- **To be done**: Copy everything from the line containing "You are a GUI" down to the line containing "pyautogui.click(x=102, y=40)", changing "Sync Settings" to "Privacy Settings" and leaving everything else the same. Give back only those lines.

- **Task data**:
────────────────────────────────────────

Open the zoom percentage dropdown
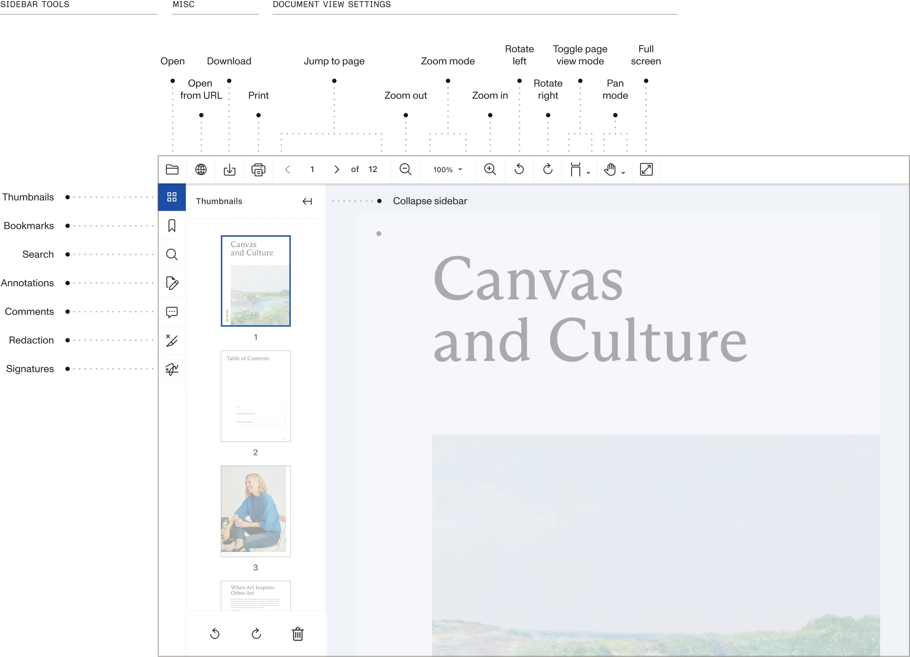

────────────────────────────────────────

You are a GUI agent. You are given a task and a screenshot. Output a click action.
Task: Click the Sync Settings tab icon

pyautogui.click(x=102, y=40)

────────────────────────────────────────

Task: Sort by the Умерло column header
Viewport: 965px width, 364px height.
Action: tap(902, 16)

────────────────────────────────────────

- **Output for this exercise**:
You are a GUI agent. You are given a task and a screenshot. Output a click action.
Task: Click the Privacy Settings tab icon

pyautogui.click(x=102, y=40)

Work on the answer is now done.